Jurançon : Minvielle, un cru d’Oc dans la cuvée Jazz
Charlotte Planchou (voc, g, perc), Mark Priore (p), André Minvielle (voc, perc), Nino (elb), Juliette Minvielle (elp, voc)
Tonnerre de jazz, Atelier du Nez, Jurançon (64110)
C’est peut-être une idée du tonnerre de la part de l’association paloise du même nom. Pourtant à priori cela peut figurer une drôle d’idée. Mêler une jeune chanteuse de jazz à l’univers polymorphe d’André Minvielle, lui qui jase à tous les étages comme on dit à Uzeste chez Lubat, ça peut d’abord sembler un pari. Ils ont dit OK chacun et chacune, bien entendu, mais… Il revient à « Dédé » Minvielle le béarnais d’ouvrir le bal, CQFD eu égard à ses travaux d’origines, on en reparlera…Sur son « Beau vélo de Babel » une chanson à la tonalité pataphysicienne apte à révéler le secret d’épeler une phrase lettre par lettre à la course labiale mais empreinte d’un pur swing mainstream. Et de prouver d’entrée que sa formule d’affichage « Y’a de l’Oc dans le jazz » ne représente pas seulement un effet de langue ou d’accent mais bien un métissage enrichissant de notes comme de mots. Minvielle, toujours souriant laisse la place au « duo de jeunes »
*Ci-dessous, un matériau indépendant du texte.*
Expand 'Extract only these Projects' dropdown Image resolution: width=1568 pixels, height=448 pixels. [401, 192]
Entre en scène alors Mark Priore et Charlotte Planchou. « My heart belong to daddy » Occasion pour la chanteuse de placer beaucoup d’effets de voix, valorisée dans la prestation scénique d’une gestuelle, d‘un affichage de visages expressifs. Question vocal pur, sur ce standard immortalisé par Marylin elle fait un travail sur les nuances de scansion, appuie les contraste sur les syllabes. Le piano s’affiche « sage », boulot clair, sobre d’accompagnement sur le chant de prime abord. Avant de se lâcher, volubile le long de solos aventureux. De Léo Ferré, Charlotte reprend son iconique « Est-ce ainsi que les hommes vivent ? », chanson offerte avec la manière, le feeling originel (ce titre figure aussi dans son récent album Le Carillon/ Quai Son Record). Au piano très à l’écoute, attentif Marc Priore enveloppe la mélodie avec soin. Non sans tact. Vocal jazz ou tendance plus chanson, Charlotte Planchou bénéficie de l’art de sculpter les mots. Sur la tendance plus spécifiquement Brésil, en accord avec la sonorité complice du piano, elle trouve naturellement les couleurs qu’il faut à la bossa nova.
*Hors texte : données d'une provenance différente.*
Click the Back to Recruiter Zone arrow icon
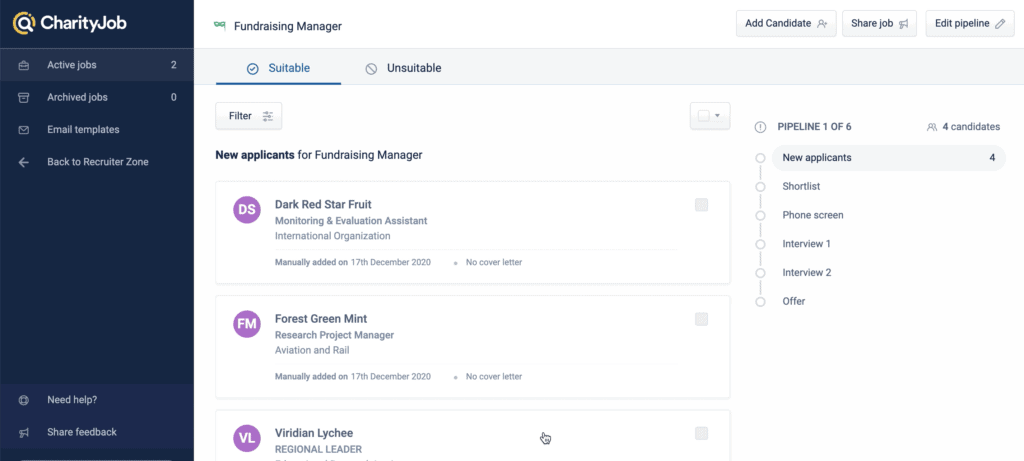Viewport: 1024px width, 461px height. coord(24,162)
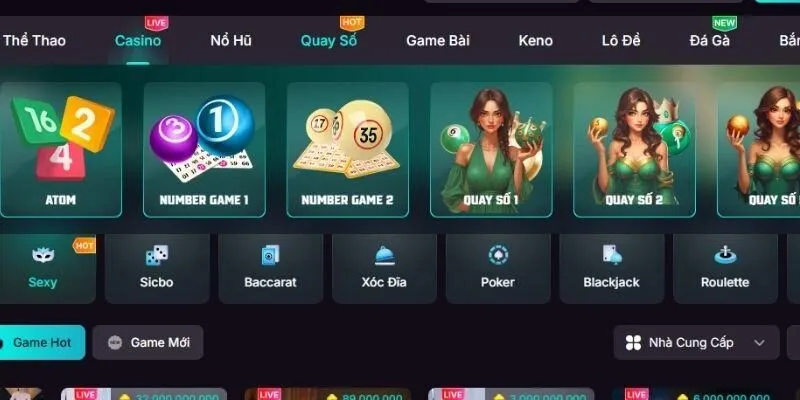Launch the Number Game 1 tile

pyautogui.click(x=204, y=150)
André Minvielle, le local de l’étape fait alors son retour en scène. Les prestations de celui, unique troubadour de chants et de rythmes dans son genre -enfin reconnu en récompense par l’Académie du Jazz- sèment aux vents sud sud-ouest autant de notes que de mots. D’où, et cela lui vaut signature, un long intermède discursif en introduction : « Comme le dit l’affiche, j’ai mis de l’Oc dans mon jazz. Un mariage qui marche parce que les couleurs de ces langues se mélangent sans problème » Concert dédié par le chanteur béarnais à un ex-compagnon d’orchestre de scènes régionales qui l’ont vu débuter « D’ailleurs le voici justement ici à mes côtés, le « Nino » bassiste de mon ancien orchestre de bal, Pepe Nunca. Ainsi que ma fille, Juliette » Une forme de quartet donc avec l’aide du piano de Mark Priore resté à leurs côtés afin de lancer la session en impros partagées, soit chez le chanteur du pays verbe plus formules rythmiques croisées sur un tempo binaire favorable aux pas de danse. Il dit, il chante, il frappe à main nue sur peaux ou métal. Dédé Minvielle évolue bien dans son jus.
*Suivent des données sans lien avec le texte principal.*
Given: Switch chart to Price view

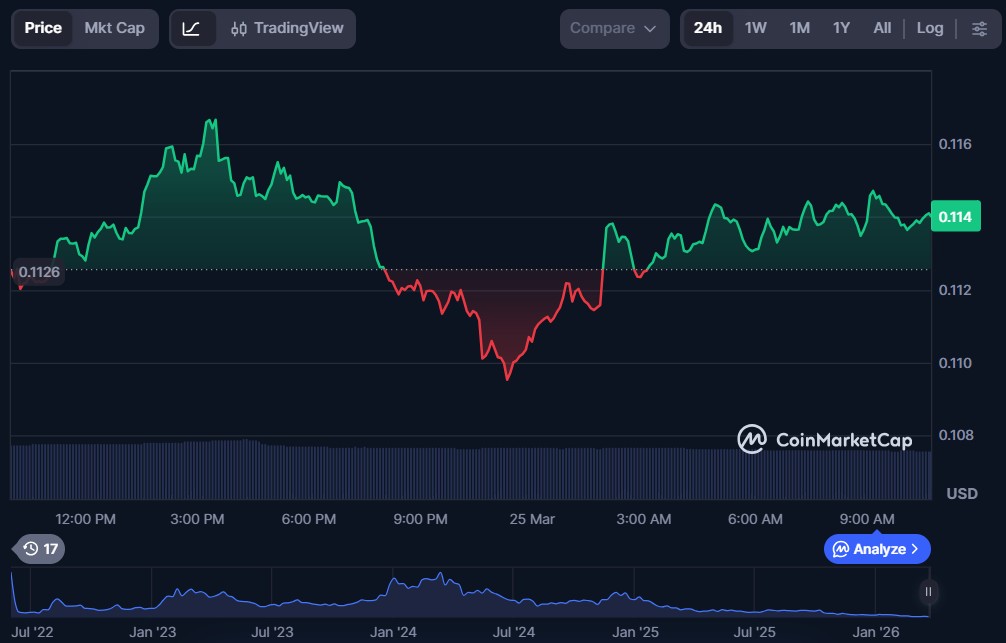Looking at the screenshot, I should click(x=43, y=28).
Une oreille avertie croit reconnaître le hit de l’accordéoniste Tony Murena, « Indifférence », manière de valse hybridée. Tout de suite Minvielle y apporte sa dote « Cette belle mélodie m’a servi de base. Mais je me la suis appropriée, je l’ai transformée en une chanson à ma manière, « La vie d’ici » Lequel air de fête surgit alors à deux voix, Charlotte Planchou étant revenu elle aussi aux affaires. Minvielle comme elle y injectent de bonnes doses de scat. Le premier y fait sonner ses pitchs de rimes en « gasconnades » connus des fidèles de l’Uzeste Musical de Bernard Lubat. Soit dit en passant, dans la jouissance d’improviser, dans le jeu de tremplin des notes et barres de mesure, l’ombre chinoise de celui ci passe souvent dans l’art inspiré de celui là. Et le « Dédé » comme l’appelle tous les visiteurs de la patrie de Lubat rend alors hommage aux « Hestejades » uzestoises, ces convocations pour que la fête continue à l’Estaminet et alentours dans la petit village de la lande girondine. Salut de compagnonnage confraternel piqué d’un trait d’humour vache à l’égard des dits « grands festivals de jazz » : « Vous savez je suis passé l’an dernier à Marciac pour la première fois histoire d’y célébrer Nougaro. Marciac, un festival haut du panier si j’en crois ce que des gens laudateurs m’ont dit là bas. Beaucoup ne savaient pas pour autant que moi ça fait 40 ans que je suis sur scène à Uzeste, petit village gaulois de l’impro… » Sourire coquin sous la moustache. Chez Minvielle, mine de rien le verbe triomphe toujours en tchatche pure comme en musique.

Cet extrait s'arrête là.